Embodying Fu’s ‘coffee-meets-community’ philosophy, Cube is set inside a small, three-storey building that was once a corner stall (sidou). Fu and his team transformed the structure into an ultra-minimalist, gray cement café with a glass facade and a skylight.
Meanwhile, the sleek Concept Store not only serves the classics (like lattes, espressos and flat whites) but also new experimental brews (think espresso lemon, iced honeycomb toffee latte, and red velvet coffee) alongside a dedicated space for local artists to perform.
As for his beans, Fu carefully selects beans from Columbia, Brazil and Africa. He doesn’t stick to one type of processing, but rather prefers to experiment with a variety of methods, so his beans come washed, dried, processed with red wine and even fermented. Once the beans arrive in Macao, Fu and his team roast them in their own facilities to control the flavour, aroma and freshness.
“Roasting is an expression,” says Fu, who is proud of his made-in-Macao brand. “We want to express various aromas. From our perspective, coffee’s difference from other drinks lies in its aroma. We tend to clearly state the aroma of our coffee, such as passion fruit, jasmine and rose.”
Brew Lab: Exploring the possibilities of coffee
Tucked away at the end of an unassuming street off busy Avenida de Almeida Ribeiro, four-storey Brew Lab takes aims to expand the definition of “coffee” as we know it.
Having studied and lived in Melbourne, Australia, for six years, owner and Macao local Aelfric Lao teamed up with four friends to found the company in May 2020.

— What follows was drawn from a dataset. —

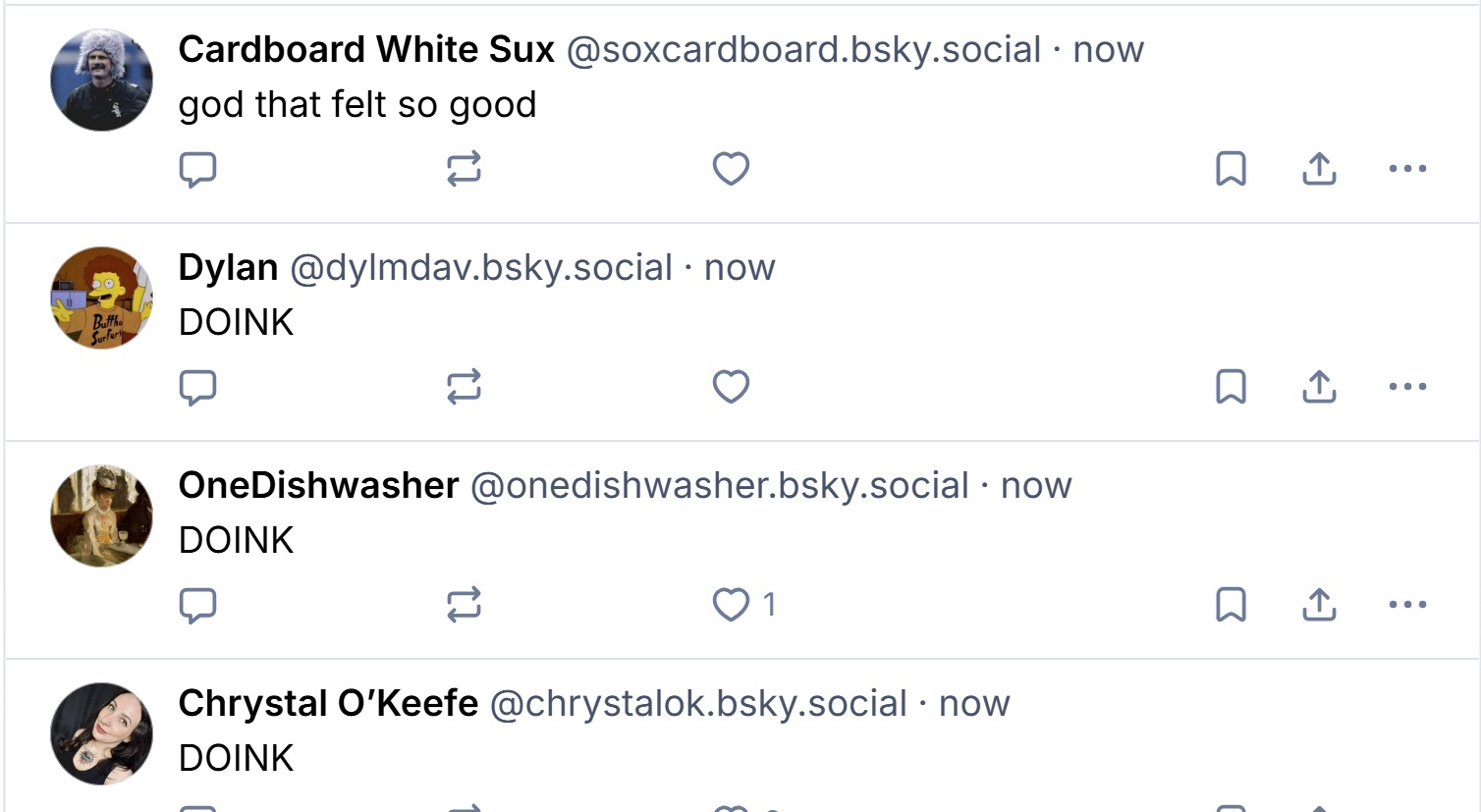This screenshot has width=1481, height=812.
Task: Share OneDishwasher's DOINK post
Action: (x=1319, y=605)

For the past year, the 25-year-old entrepreneur has been roasting beans for a few cafés in Hong Kong, Guangzhou and Macao, as well as his own company. “Speciality coffee culture started in Macao a decade ago and has been going well with coffee shops inspiring their customers,” says Lao. “In recent years, I have seen a great enhancement in the level of coffee offered in Macao. And there is a lot of demand.”

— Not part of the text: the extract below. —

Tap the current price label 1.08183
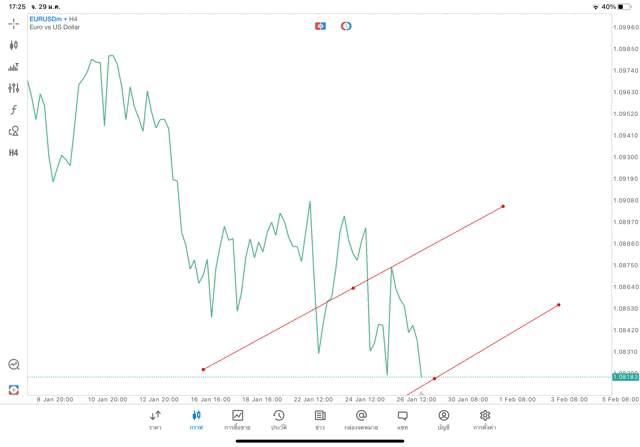Screen dimensions: 640x447 (x=625, y=377)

Lao takes great pride in his coffee-making techniques, bringing what he learned in Melbourne to Macao. For instance, he sources high-quality beans through farms in Yunnan, Ethiopia, Columbia, Costa Rica and Kenya. He personally prefers “washed” coffee (also known as wet coffee) – a process in which producers use water to rinse off a natural secretion called mucilage after fermentation. “It’s cleaner but it tastes relatively sour,” he adds.

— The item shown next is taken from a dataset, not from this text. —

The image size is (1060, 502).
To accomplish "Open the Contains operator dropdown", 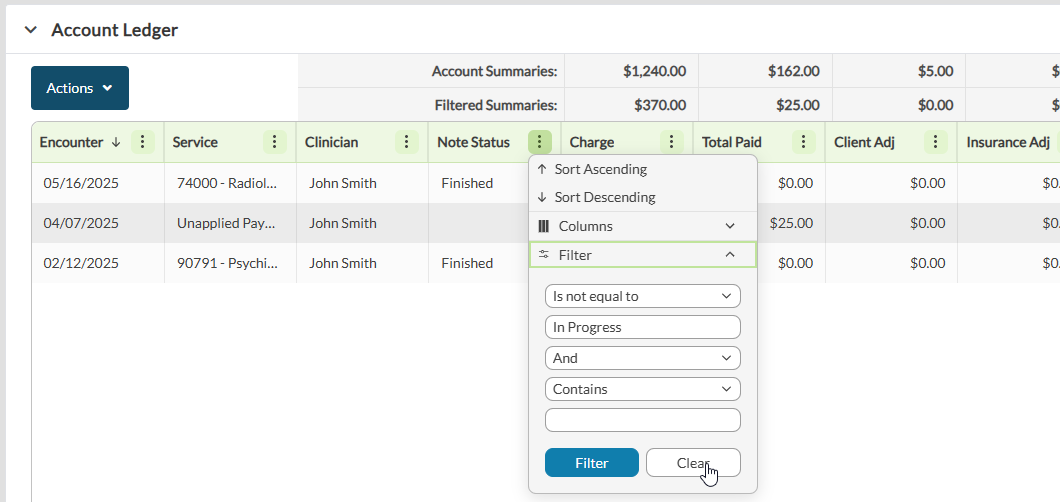I will tap(642, 389).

Since the slightly sour flavour is an acquired taste, Lao balances out the menu with coffee classics that are tailored to “meet Macao people’s tastes,” he says. “But for our speciality and seasonal signature coffees, we follow our own preferences … I hope to inspire our customers. Coffee is not just bitter; it can taste sour and smell great at the same time.”
Staying true to its name, Brew Lab’s seasonal signatures experiment with unexpected flavour combinations. Some coffees have been blended with alcohol, others with exotic spices or effervescent soda water.
“We’ve named the drinks after the cities where the ingredients are from. We started with Tasmania, Gold Coast and Melbourne,” says Lao, who designed the seasonal drinks himself. “Then, we went beyond Australia.” The current list includes the ‘London’, an elderflower tonic and espresso; the Dublin, a latte with Baileys Irish Cream; and the Sri Lanka. To make this special “dirty” coffee, Lao mixes together a double shot of espresso with cinnamon, honey and whiskey then adds cold milk.
Lao has thought of every detail, right down to the type of milk he serves. “In Australia, milk is richer, so we condense our milk by freezing and then low-heating it to get rid of the water. Out of 1 litre of milk, we condense 600 grams of fat.”
Just like the coffee-making techniques, the café also takes its design cues from Australia, featuring leafy green plants, wooden accents, a balcony and a rooftop. “We were looking for a place with a rooftop because I want my customers to relax and appreciate coffee in peace and quiet,” says Lao. “It is so busy out there in the city, but our location is very tranquil.”